» **GIVEN ENTRIES**:
■ ■ ■ ■
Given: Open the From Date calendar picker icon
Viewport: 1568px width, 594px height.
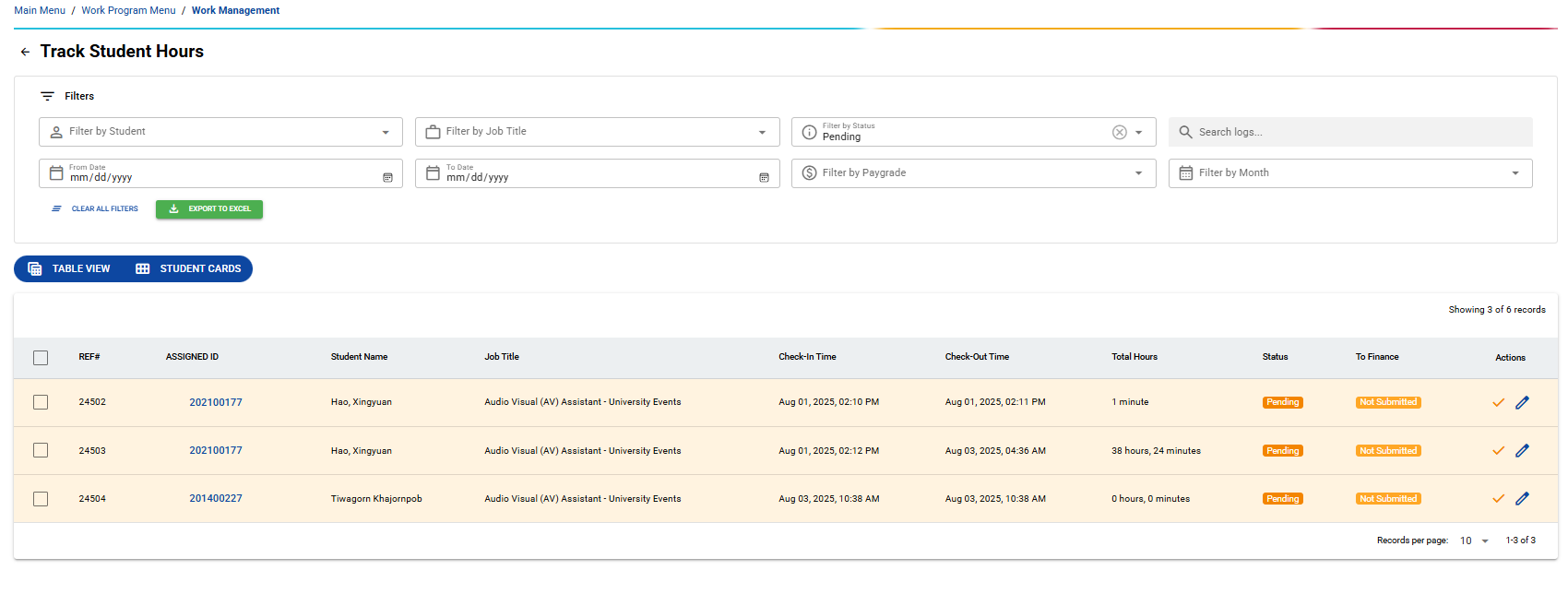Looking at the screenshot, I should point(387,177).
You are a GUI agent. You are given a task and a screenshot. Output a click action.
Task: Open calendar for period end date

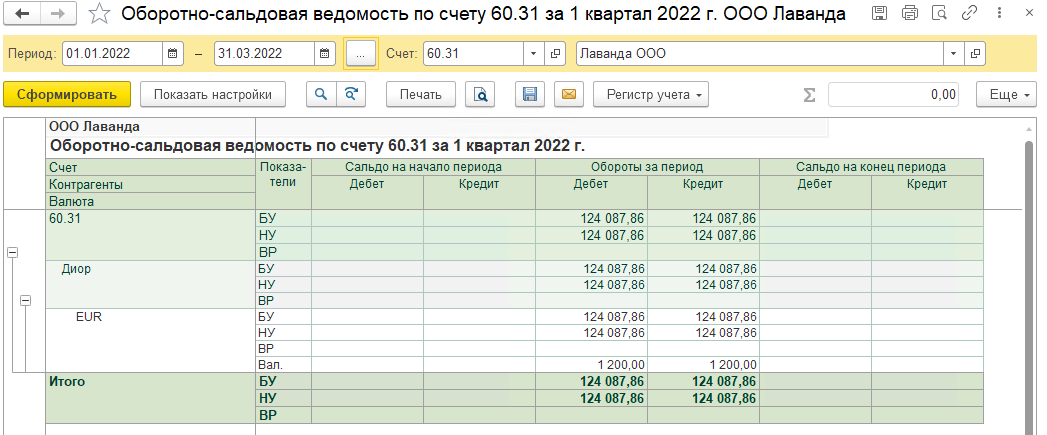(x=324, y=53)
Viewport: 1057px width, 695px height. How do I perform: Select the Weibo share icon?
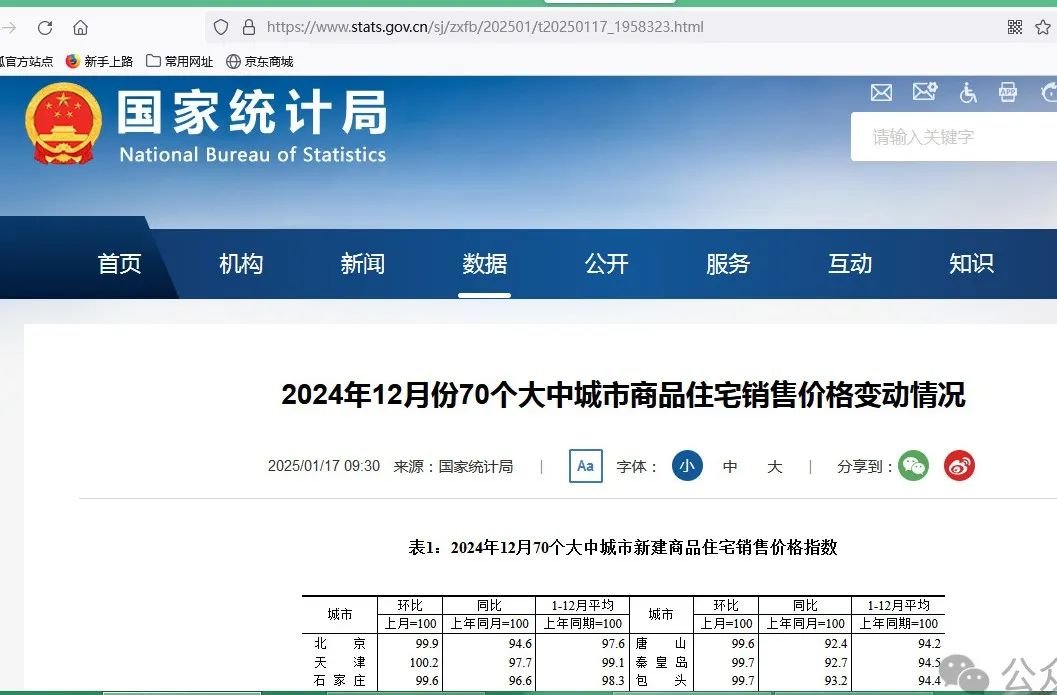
■ ■ ■ ■
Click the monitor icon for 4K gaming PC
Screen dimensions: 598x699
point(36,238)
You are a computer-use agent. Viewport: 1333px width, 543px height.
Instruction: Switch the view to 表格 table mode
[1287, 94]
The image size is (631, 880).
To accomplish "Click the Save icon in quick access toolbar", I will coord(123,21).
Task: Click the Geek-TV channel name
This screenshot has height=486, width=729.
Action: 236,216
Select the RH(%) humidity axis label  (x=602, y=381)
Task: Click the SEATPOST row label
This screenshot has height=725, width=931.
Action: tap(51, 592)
■ ■ ■ ■
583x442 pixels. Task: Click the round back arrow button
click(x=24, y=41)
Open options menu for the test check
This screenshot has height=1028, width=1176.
■ ■ ■ ■
» **TASK ITEM**: Give back exactly the lines above from the one with "Given: Open the" through the one with "Viewport: 1057px width, 695px", both included. Pictures don't belong in the copy.

» **SOLVED EXERCISE**:
Given: Open the From Date calendar picker icon
Viewport: 1568px width, 594px height.
Looking at the screenshot, I should point(387,177).
You are a GUI agent. You are given a task and a screenshot. Output a click action.
Task: Open calendar for period end date

(x=324, y=53)
Viewport: 1057px width, 695px height. How do I perform: Select the Weibo share icon?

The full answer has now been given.